The Web site lists many of the estimated 100 existing IEEE standards related to smart grids. It also includes pointers to the IEEE 2030 group started last year that aims to release a draft guide to smart grid design in early 2011.
The 2030 group will conduct its next meeting January 26-29 in Detroit, working with the SAE J2293 Task Force working on issues around electric vehicles.
In December, the IEEE launched the P1815 work group to set a formal standard based on the Distributed Network Protocol widely used to link supervisory control and data acquisition (SCADA) systems used in electric and water networks. The group aims to draft and ratify the P1815 spec by December 2010.
In terms of conferences, the IEEE plans to sponsor nearly a dozen events related to smart grid in 2010. They include a conference this week (Jan. 19-21) in the Washington D.C. area co-sponsored by the National Institute of Standards and Technology. At that event NIST is expected to release the first draft of its framework for smart grid standards and name additional members to its national smart grid interoperability panel.
The IEEE also plans to launch by mid-year two peer-reviewed technical journals related to the field, one focused on smart grid and the other on renewable energy.

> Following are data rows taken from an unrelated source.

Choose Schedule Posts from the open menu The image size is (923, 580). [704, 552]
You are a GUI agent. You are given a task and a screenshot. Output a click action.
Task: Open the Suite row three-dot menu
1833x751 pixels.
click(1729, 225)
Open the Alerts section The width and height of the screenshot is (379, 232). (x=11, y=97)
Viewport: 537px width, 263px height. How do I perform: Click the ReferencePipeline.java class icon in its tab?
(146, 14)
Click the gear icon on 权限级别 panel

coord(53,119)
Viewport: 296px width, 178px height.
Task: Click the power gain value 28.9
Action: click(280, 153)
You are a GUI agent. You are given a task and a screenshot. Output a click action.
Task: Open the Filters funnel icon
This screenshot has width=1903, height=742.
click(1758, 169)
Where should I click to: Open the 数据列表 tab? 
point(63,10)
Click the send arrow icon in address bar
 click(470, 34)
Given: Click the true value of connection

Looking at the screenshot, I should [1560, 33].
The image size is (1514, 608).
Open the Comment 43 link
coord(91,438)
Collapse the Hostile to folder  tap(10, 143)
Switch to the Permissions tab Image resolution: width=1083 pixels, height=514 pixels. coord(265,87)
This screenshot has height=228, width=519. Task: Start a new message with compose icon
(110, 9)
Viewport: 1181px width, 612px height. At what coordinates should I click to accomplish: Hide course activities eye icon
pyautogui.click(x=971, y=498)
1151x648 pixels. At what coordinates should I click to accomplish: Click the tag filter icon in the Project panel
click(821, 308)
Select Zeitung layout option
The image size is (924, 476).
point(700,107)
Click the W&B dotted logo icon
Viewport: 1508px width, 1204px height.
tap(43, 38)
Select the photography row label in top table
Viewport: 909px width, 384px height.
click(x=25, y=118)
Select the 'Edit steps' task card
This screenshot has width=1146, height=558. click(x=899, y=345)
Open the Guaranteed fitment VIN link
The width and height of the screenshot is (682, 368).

The new publications will come out once a quarter and add to what the IEEE estimates is as many as 2,500 existing technical papers on smart grid now in its database.
"One of our long range plans is to divide and map our content so people can get at it by domain areas to further facilitate communications," said Reder.
The IEEE is also working with Virginia Polytechnic Institute and State University to create a clearinghouse for smart grid information. Virginia Tech won a Department of Energy grant to set up the clearinghouse and had its first meeting to plan out the project on December 7.
In addition, the IEEE has created an online site for anyone who wants to get involved in its smart grid initiative.